* _LISTED ENTRIES_

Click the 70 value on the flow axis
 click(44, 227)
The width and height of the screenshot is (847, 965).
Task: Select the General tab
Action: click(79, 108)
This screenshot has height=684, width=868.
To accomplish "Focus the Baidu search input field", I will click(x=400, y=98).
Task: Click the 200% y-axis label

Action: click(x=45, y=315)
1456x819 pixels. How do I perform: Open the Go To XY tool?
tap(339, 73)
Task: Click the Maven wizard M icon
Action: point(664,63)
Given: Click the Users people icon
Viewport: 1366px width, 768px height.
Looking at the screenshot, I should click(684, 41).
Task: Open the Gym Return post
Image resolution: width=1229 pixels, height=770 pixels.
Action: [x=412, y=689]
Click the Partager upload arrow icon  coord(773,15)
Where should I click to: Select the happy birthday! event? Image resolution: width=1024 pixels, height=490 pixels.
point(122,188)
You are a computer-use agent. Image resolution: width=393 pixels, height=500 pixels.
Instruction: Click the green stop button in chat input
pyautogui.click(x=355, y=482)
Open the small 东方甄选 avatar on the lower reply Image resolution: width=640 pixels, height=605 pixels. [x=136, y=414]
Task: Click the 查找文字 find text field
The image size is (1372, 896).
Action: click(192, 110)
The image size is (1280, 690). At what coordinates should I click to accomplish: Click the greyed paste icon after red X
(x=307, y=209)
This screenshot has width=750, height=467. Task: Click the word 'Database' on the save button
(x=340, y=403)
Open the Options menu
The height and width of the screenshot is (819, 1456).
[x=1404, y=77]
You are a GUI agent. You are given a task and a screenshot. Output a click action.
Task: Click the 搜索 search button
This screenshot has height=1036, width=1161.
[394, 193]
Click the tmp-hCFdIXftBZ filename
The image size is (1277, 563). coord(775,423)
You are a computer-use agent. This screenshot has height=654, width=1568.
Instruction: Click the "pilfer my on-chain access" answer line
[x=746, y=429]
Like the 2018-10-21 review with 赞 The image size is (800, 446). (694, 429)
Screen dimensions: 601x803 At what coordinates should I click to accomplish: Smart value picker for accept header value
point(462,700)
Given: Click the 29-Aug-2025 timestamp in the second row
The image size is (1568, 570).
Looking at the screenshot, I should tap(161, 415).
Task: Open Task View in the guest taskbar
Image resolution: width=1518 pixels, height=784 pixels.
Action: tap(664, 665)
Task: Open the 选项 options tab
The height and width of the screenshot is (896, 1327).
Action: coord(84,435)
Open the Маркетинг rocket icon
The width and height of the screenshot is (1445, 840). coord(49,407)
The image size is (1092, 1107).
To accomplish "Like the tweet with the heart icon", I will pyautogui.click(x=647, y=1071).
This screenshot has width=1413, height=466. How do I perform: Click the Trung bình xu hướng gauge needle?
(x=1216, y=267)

* _EXERCISE_
Please rewrite everything from the row containing "Click the Partager" down to the row containing "point(122,188)", requests included, raising each click coordinate in the answers by 13.

* _FULL SOLUTION_
Click the Partager upload arrow icon  coord(786,28)
Where should I click to: Select the happy birthday! event? Image resolution: width=1024 pixels, height=490 pixels.
point(135,201)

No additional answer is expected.